How to alter large MySQL tables on production?
Introduction
In this tutorial, we are going to learn, how to update the structure of the large tables on the production environment, without causing delays, locks, and downtime
Large table
What is the large table? Is my table large enough to follow the steps from the tutorial?
Evaluate the term
Large is subjective: sometimes, a wide table with 1m rows will be the biggest in the system. Sometimes 30mlns will be "average"
One way to determine is to answer, what is the impact of updating a specific table during working hours?
- can you afford to put the sign "maintenance work in progress"?
- can you run the
ALTER
query which will end after 10 minutes and not care about causing the locks? - will nobody notice that the application is down for 5 minutes?
If you answered "yes" for the questions, you may have the large tables but there is no need to worry about the way you are going to modify them
Migration
Check if a regular migration will work
Modern databases (including MySQL) support online DDLs e.g. adding columns (nullable) without locking tables. This is by far the easiest and best approach if it works.
"if it works" - because in some cases - i.e. you have FTS index created - you will be not able to do so
Use Percona Toolkit to update the table
In the case mentioned above, if you have an FTS index created over the table, there is a need to perform the migration some other way. The other way, in this case, is Percona Toolkit:
Percona Toolkit is a collection of advanced open source command-line tools, developed and used by the Percona technical staff, that are engineered to perform a variety of MySQL®, MariaDB®, MongoDB®, and PostgreSQL server and system tasks that are too difficult or complex to perform manually
In our scenario, pt-online-schema-change allows you to alter a table’s structure without blocking reads or writes. In the following paragraphs, I described how it works.
Do not use this tool before reading its documentation and checking your backups carefully
Planning the migration
In order to perform the change, we need to ensure that migration will be as lightest as possible.
Determine what kind of application's activities are related to the table you want to edit - examine the logs that are leading to some operations on the table to find the best timeframe to alter the schema.

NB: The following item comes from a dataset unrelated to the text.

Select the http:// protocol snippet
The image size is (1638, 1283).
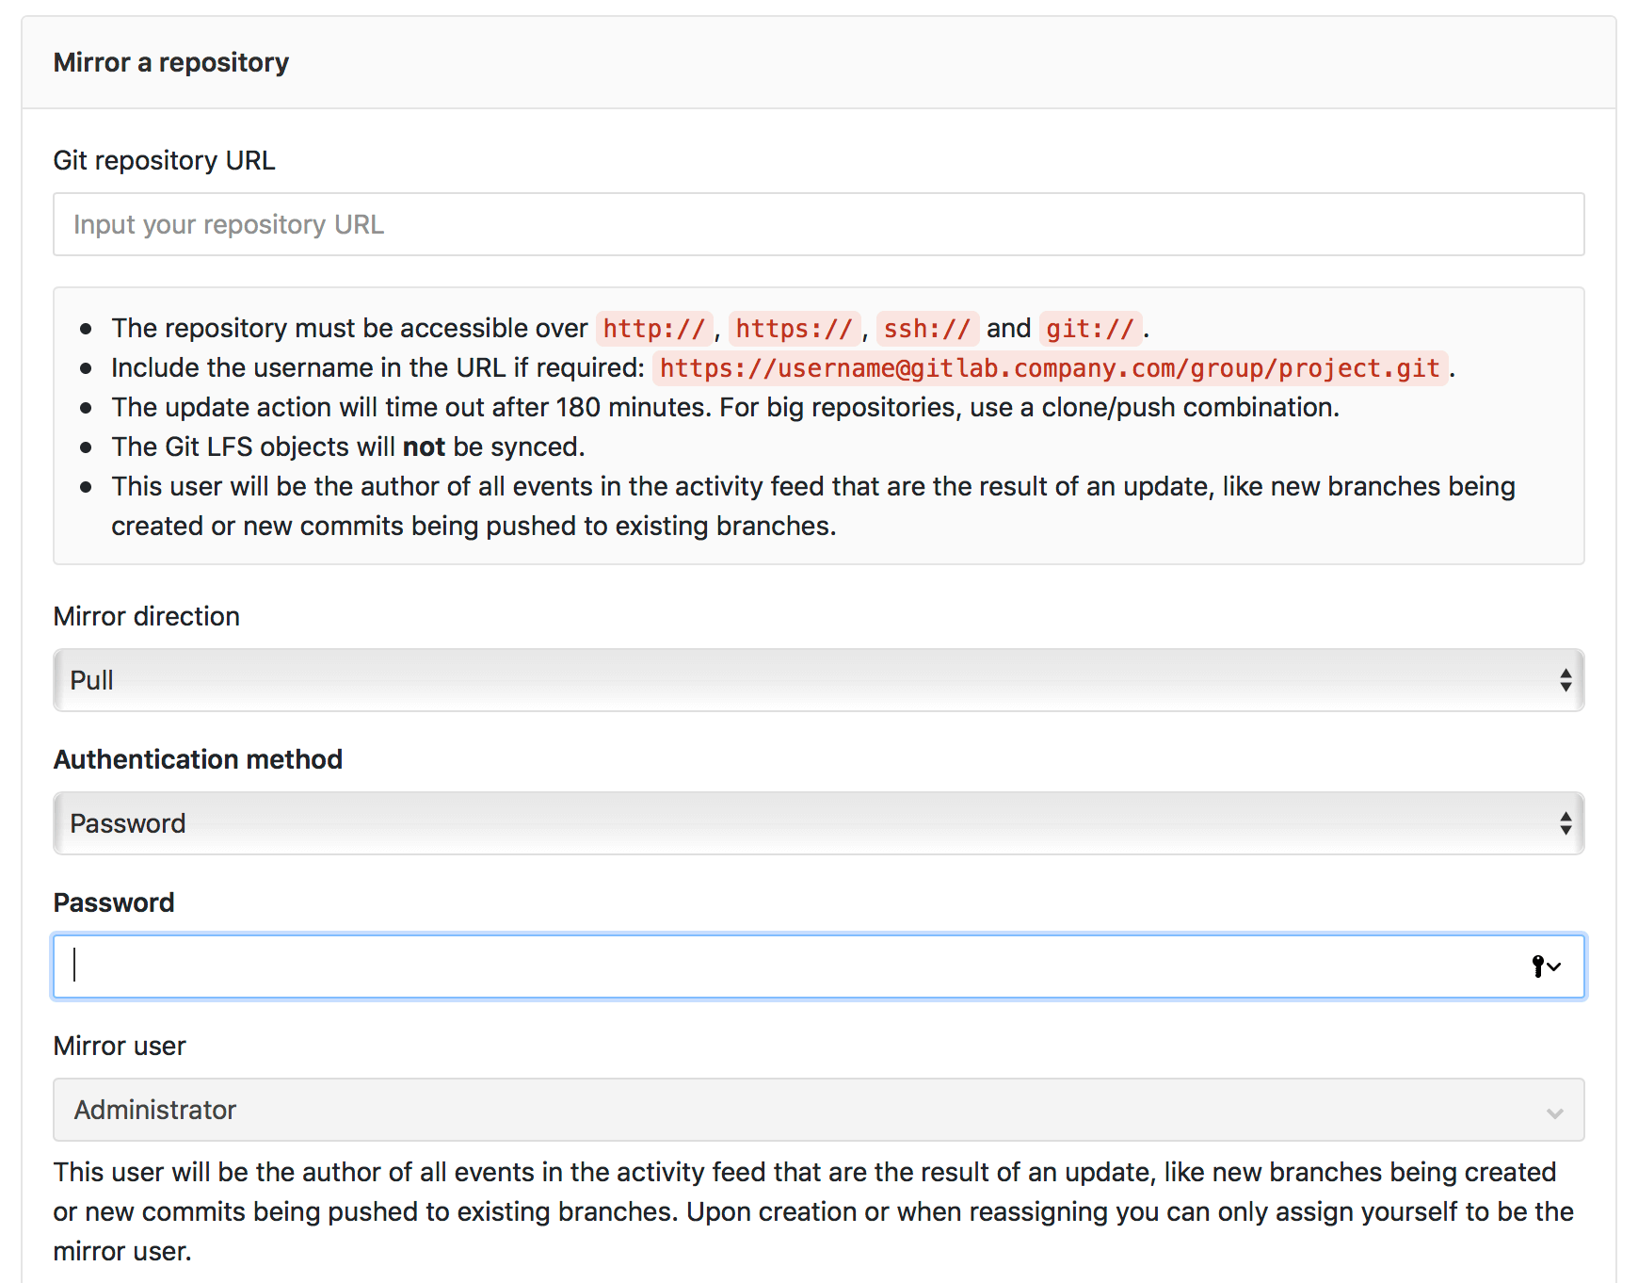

In our case, it was about the night hours. We checked the traffic for the application in the last two weeks' perspective.
Executing the migration
It is important to update the table without interruption. You need to remember that the process can take hours. It’s a good practice to start the migration from some remote shell. By doing this, even if your network connection fails, you will be able to connect to the shell and attach to the screen again, without stopping the execution. Moreover, it's worth to consider using Unix' screen program:
$ screen -S percona-processing
Once you created the screen, you are able to reattach to it later (ie. after network connection crash):
$ screen -ls
There is a screen on:
41303.percona-processing (Attached)
1 Socket in /var/folders/7g/45p5bfln4k3384t7wcvyrhqh0000gn/T/.screen.
$ screen -R 41303
Here is an example of the altering command:
$ pt-online-schema-change \
--alter "ADD COLUMN created_at datetime DEFAULT null" \
--alter-foreign-keys-method drop_swap \
--set-vars lock_wait_timeout=5 D={database_name},t={destination_table_name},P={port},h={host_name},u={user_name},p={password} \
--no-check-foreign-keys \
--no-check-replication-filters \
--max-load="Threads_running=100" \
--critical-load="Threads_running=100" \
--dry-run
--dry-run
will prevent from executing the actual migration on the database
How does it work? Percona tool is creating a NEW, temporary table (with the modification applied) and copy the data from the original table to the new one. The triggers created on the old table are copying the incoming data during the process. After the whole data is copied, the tool is swapping the tables and removing the old one
Summary
In this post, you learned how to alter your table during the productional application's lifecycle.
In our case, the update of the entire table took 12hours of processing, ends successfully without causing any downtime.